===== Records supplied =====

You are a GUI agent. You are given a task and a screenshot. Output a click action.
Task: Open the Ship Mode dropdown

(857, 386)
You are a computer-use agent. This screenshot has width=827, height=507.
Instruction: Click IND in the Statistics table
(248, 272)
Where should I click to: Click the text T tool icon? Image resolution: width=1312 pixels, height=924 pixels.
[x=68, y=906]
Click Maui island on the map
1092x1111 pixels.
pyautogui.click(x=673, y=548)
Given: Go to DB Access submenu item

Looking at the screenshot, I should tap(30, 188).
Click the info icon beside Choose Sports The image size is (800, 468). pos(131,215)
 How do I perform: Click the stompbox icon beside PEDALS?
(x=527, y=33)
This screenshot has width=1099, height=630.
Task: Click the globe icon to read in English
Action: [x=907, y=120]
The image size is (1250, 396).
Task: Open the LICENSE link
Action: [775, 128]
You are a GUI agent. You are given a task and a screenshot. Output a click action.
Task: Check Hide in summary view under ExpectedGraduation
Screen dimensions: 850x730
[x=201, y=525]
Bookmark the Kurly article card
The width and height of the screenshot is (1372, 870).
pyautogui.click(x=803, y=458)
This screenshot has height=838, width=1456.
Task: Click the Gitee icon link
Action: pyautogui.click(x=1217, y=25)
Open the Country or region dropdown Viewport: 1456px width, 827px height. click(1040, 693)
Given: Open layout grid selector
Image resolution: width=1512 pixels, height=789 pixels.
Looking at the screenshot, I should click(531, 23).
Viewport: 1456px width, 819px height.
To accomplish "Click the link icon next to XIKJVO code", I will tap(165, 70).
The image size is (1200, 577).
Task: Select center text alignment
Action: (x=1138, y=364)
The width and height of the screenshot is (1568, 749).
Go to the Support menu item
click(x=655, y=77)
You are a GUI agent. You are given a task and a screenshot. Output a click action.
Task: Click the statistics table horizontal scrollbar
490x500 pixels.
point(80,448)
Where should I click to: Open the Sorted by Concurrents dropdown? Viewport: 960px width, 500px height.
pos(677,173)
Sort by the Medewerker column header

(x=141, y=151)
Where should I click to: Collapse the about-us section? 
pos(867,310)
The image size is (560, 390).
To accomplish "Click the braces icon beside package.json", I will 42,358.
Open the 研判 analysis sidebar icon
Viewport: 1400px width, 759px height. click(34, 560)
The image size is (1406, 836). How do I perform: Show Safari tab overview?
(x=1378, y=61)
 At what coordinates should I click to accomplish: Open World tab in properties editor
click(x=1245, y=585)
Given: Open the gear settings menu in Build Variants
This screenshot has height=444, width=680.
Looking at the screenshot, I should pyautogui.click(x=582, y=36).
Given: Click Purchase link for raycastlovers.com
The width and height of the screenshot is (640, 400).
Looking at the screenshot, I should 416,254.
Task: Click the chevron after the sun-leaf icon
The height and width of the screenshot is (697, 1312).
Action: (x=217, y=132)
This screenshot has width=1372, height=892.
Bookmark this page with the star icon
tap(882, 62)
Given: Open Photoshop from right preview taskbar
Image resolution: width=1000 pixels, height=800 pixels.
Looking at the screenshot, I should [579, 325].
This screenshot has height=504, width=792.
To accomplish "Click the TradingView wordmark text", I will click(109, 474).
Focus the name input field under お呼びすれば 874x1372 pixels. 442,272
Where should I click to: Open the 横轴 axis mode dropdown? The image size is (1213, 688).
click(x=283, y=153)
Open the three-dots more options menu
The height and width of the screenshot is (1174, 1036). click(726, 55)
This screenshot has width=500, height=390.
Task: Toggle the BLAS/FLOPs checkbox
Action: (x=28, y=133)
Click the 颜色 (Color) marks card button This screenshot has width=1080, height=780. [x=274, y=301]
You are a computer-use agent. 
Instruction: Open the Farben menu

=====

* [Task description]: Please select every line of the rows above that contains the word "Viewport", matching case exactly, and copy each one out.

* [Correct response]:
Open the Country or region dropdown Viewport: 1456px width, 827px height. click(1040, 693)
Viewport: 1456px width, 819px height.
Where should I click to: Open the Sorted by Concurrents dropdown? Viewport: 960px width, 500px height.
Viewport: 1400px width, 759px height. click(34, 560)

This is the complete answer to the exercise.